Владимир Путин не раз, отбиваясь от правозащитников, говорил, что не видит ничего плохого в статусе иностранного агента. Мол, это не накладывает никаких ограничений на работу организаций, просто нужно добавлять два слова на бланки документов. Это лукавство — на практике, как говорит директор "Левада-центра" Лев Гудков в интервью "Снобу", уже сегодня организация "получает массу уведомлений от государственных учреждений, которые теперь отказываются иметь с нами дело... не говоря уже о проблемах с финансированием".
Государственные учреждения гораздо лучше умеют расшифровывать послания свыше и понимать, что на самом деле имеется в виду, а приоритетным следует признать другое высказывание Путина: "Когда принимался закон, смысл его был в том, чтобы из-за границы с помощью финансовых ресурсов никто не вмешивался в нашу политическую жизнь, в этом самое главное". Когда в прошлом году иностранным агентом признали фонд "Династия" Дмитрия Зимина, Зимин предпочел вовсе закрыть фонд. "Иметь дело" с такими организациями нельзя, это не написано в законе, но это обычай, он сильнее закона.
В этом смысле интересно вообще восприятие слова "иностранный" в России. Государственная пропаганда тратит немало времени на то, чтобы само понятие "иностранности" воспринималось россиянами как негативное. В разоблачительных передачах про оппозицию любая связь с иностранцами служит самодостаточным доказательством национального предательства, вплоть до безобидных вещей типа "съездил в Америку". Такие же поездки депутатов реакции не вызывают.
В то же время премьер-министр, допустим, регулярно отчитывается о росте иностранных инвестиций — это считается хорошо, хотя инвестиции — это и есть деньги, предполагающие извлечение прибыли, неважно, китайские они или американские. Ни у кого не вызывает вопросов оказание сервисных услуг иностранцам, приобретение вещей иностранного происхождения, а ведь можно вывести утверждение, что факт наличия иностранных автомобилей заставляет чиновников стремиться приобрести их любым способом и тем самым провоцирует на коррупцию и растраты.

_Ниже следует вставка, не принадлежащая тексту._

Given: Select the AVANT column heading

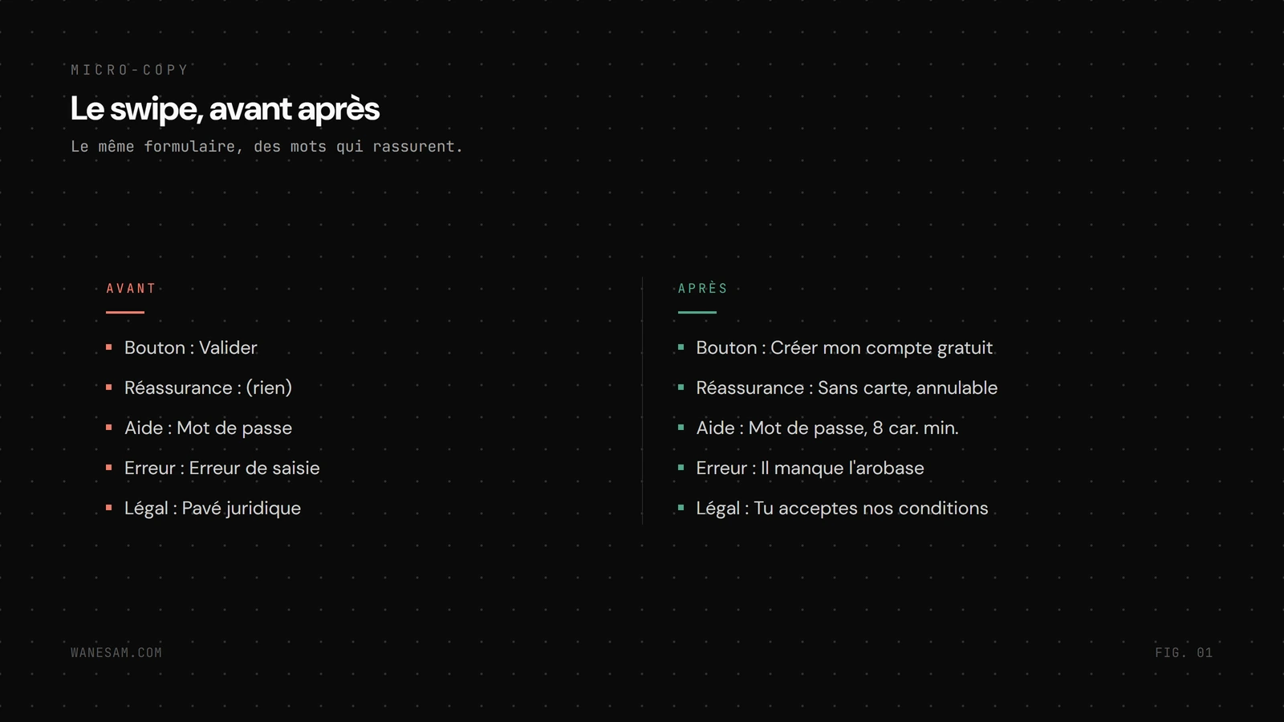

С государством вполне можно посоревноваться в построении замысловатых цепочек. Да, здесь материальное, а здесь духовное, но кто сказал, что вещь не оказывает влияния на человека? Концерн Bombardier, может быть, влияет на российскую политику больше, чем любые социологи, — обладание собственным джетом оказывает необратимое влияние на личность. Сформированная материальным миром элита стремится законсервировать существующий порядок и ради этого оказывает влияние на выборы и формирует общественно-политическое мнение (это из определения политической деятельности, данного Минюстом), вполне конкретное. Стремление войти во власть тоже нередко бывает вызвано лишь желанием приобщиться к миру материальных ценностей иностранного происхождения, отправить детей учиться за границу. В-третьих, демонстративное потребление провоцирует острые политические дискуссии с оппозицией. Эта цепочка длиннее, чем двухзвенное "дал деньги — заказал наезд".
Такие рассуждения вполне можно назвать искусственными, но не более искусственными, чем де-факто обвинение "Левада-центра" в попытке вмешиваться в российскую политику по заказу иностранных государств.